What to learn as a backend dev
In the past few weeks I’ve been collating a list of topics that I plan to explore on my path of becoming a better software engineer. I’m sharing this here in the hope that it will be useful for others as well. I believe that a solid understanding of most of these topics provides a strong base knowledge.

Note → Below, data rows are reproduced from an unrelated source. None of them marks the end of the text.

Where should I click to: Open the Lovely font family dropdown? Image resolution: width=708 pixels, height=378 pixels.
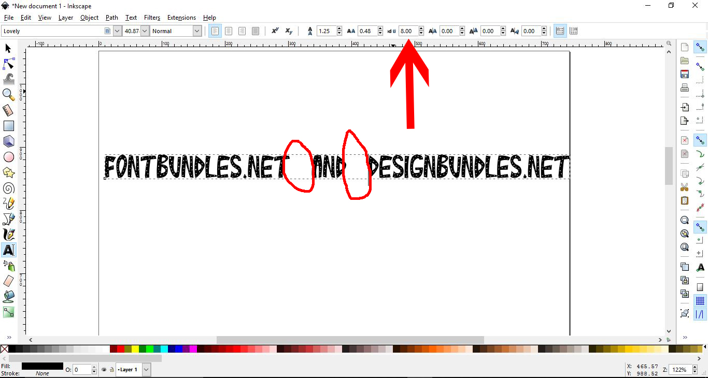[x=116, y=31]
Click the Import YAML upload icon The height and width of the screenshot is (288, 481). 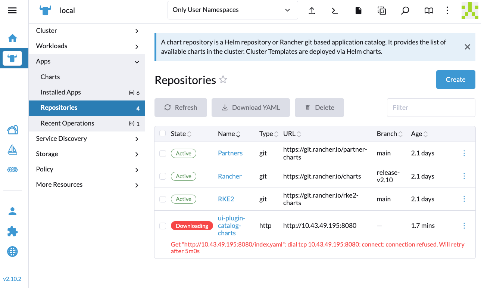click(312, 10)
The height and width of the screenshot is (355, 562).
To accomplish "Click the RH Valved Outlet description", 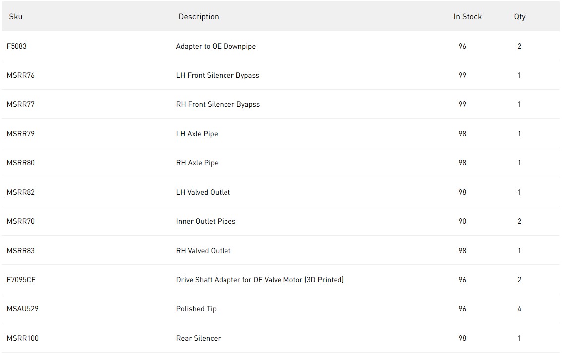I will [204, 251].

I’m going to use this as a guide, and I’ll be updating this post on occasion.
Note
- this is a purely a technical list, and doesn’t include any other aspects of becoming a good engineer, which are plentiful and just as important: communication, conflict handling, domain knowledge, prioritisation skills, social skills, and many others
- this list is quite subjective and not necessarily comprehensive
- it’s written from the point of view of a backend developer - there are many, many other fields of software, but I mainly focus on backend web development and distributed systems.
# Table of contents
- Databases
- Programming
- Tools
- APIs
- QA
- Operating systems
- Hardware
- Infrastructure
- Distributed systems, software architecture
- Monitoring and Alerting
- Networking
- Security
- Basic math and statistics
- Resources
# Databases
Databases are the bread and butter of a backend developer - even if you are mostly dealing with business logic and writing application code, knowing how the underlying datastore works can help immensly.
# Relational databases (RDBMS)
Relational databases are the primary persistence layer of most organisations. Therefore it makes sense to place a heavy emphasis on getting to know them well. Amongst others, you might want to:
- Be able to come up with and draw an entity-relationship model for a given business requirement. It’s a very useful skill in software, and it’s also a common interview question, whereby they ask you to design a database schema for a certain scenario (e.g. for an online bookstore). I suggest searching for “database schema modelling excercise” or “entity realtionship modelling” and you’ll find lots of good resources.
- Know about concurrency control: this fantastic article by the IT Hare can help: ACID, MVCC vs Locks, Transaction Isolation Levels, and Concurrency control.
- know what ACID is,
- be able to explain the basics of transactions,
- know about MVCC (and here),
- know that even with MVCC, there are locks and potential deadlocks.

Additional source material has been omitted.